### Sayfa alıntısı
<<<<

Kuzey Afrika’nın en büyüleyici ülkelerinden biri olan Tunus, sadece tarihi, mimarisi ve kültürüyle değil, aynı zamanda her şeyiyle etkileyici bir destinasyon. Bu yaz, gönüllü İngilizce öğretmenliği amacıyla ziyaret ettiğim bu ülkede, birçok önemli noktayı keşfetme fırsatı buldum. Medeniyetlerin beşiği olan ve zengin bir geçmişe sahip Tunus’un özellikle görülmesi gereken yerlerini sizler için derledim.

SOUSSE 

Benim bir buçuk aylığına evim olan bu şehir denizin hemen yanı başında. Şehir Akdeniz kıyısında Hammamet körfezinde yer alır. Tunus’un en büyük ikinci şehridir. Bu yüzden tarihin başından beri işgallere açık olmuştur. Bu yüzden Sousse’nin en önemli mimarilerinden biri olan 8. yüzyılda inşa edilmiş Sousse Ribat’ı yani Sousse kışlası Hıristiyanlara ve Normanlara karşı savunma da  kullanılmıştır. Sousse şehrinde ilk yerleşim merkezi olan Medine’nin sahile yakın yönünde bulunmaktadır.

>>>>

### Yazılı istek
Tunus gezi yazısında "Benim bir buçuk" sözlerini içeren yerden başlayıp "yakın yönünde bulunmaktadır." sözlerinden sonra biten bölümü yeniden yazın. Bu bölümde "kışlası" ifadesini "kalesi" olarak yeniden adlandırın.

### Sağlanan malzeme
<<<<

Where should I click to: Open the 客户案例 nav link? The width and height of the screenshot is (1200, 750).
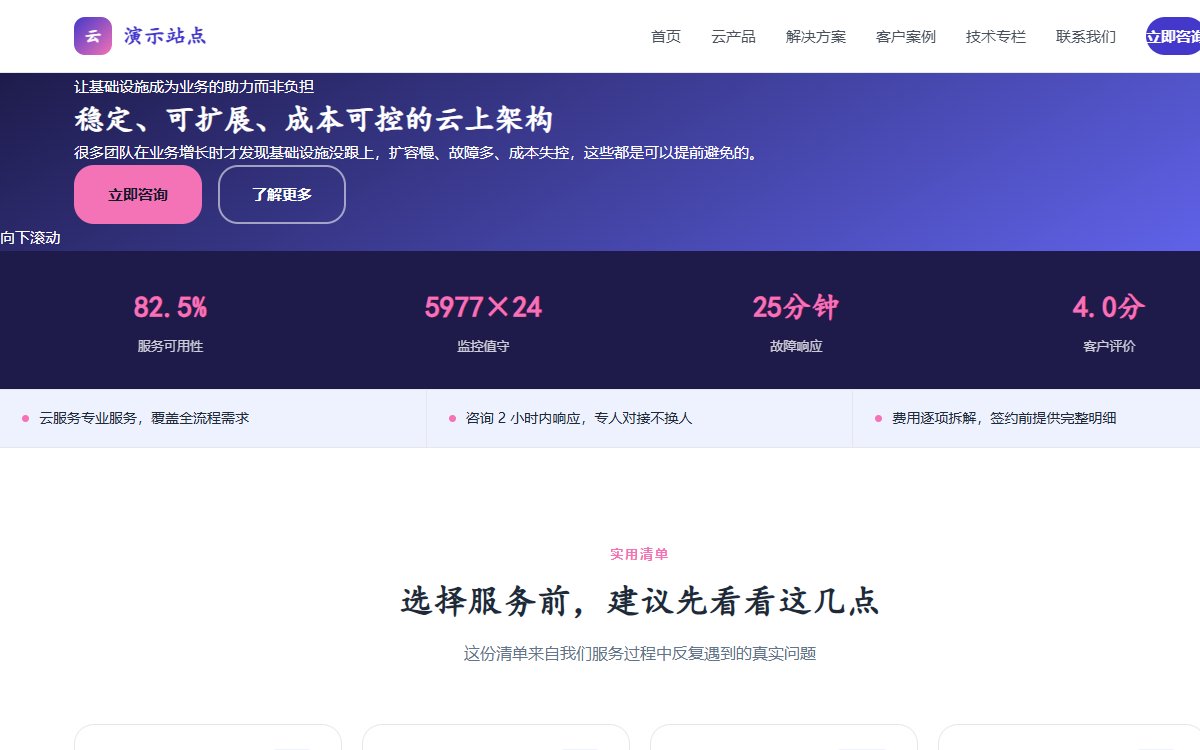click(x=906, y=37)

>>>>

### Görevin çözümü
Benim bir buçuk aylığına evim olan bu şehir denizin hemen yanı başında. Şehir Akdeniz kıyısında Hammamet körfezinde yer alır. Tunus’un en büyük ikinci şehridir. Bu yüzden tarihin başından beri işgallere açık olmuştur. Bu yüzden Sousse’nin en önemli mimarilerinden biri olan 8. yüzyılda inşa edilmiş Sousse Ribat’ı yani Sousse kalesi Hıristiyanlara ve Normanlara karşı savunma da  kullanılmıştır. Sousse şehrinde ilk yerleşim merkezi olan Medine’nin sahile yakın yönünde bulunmaktadır.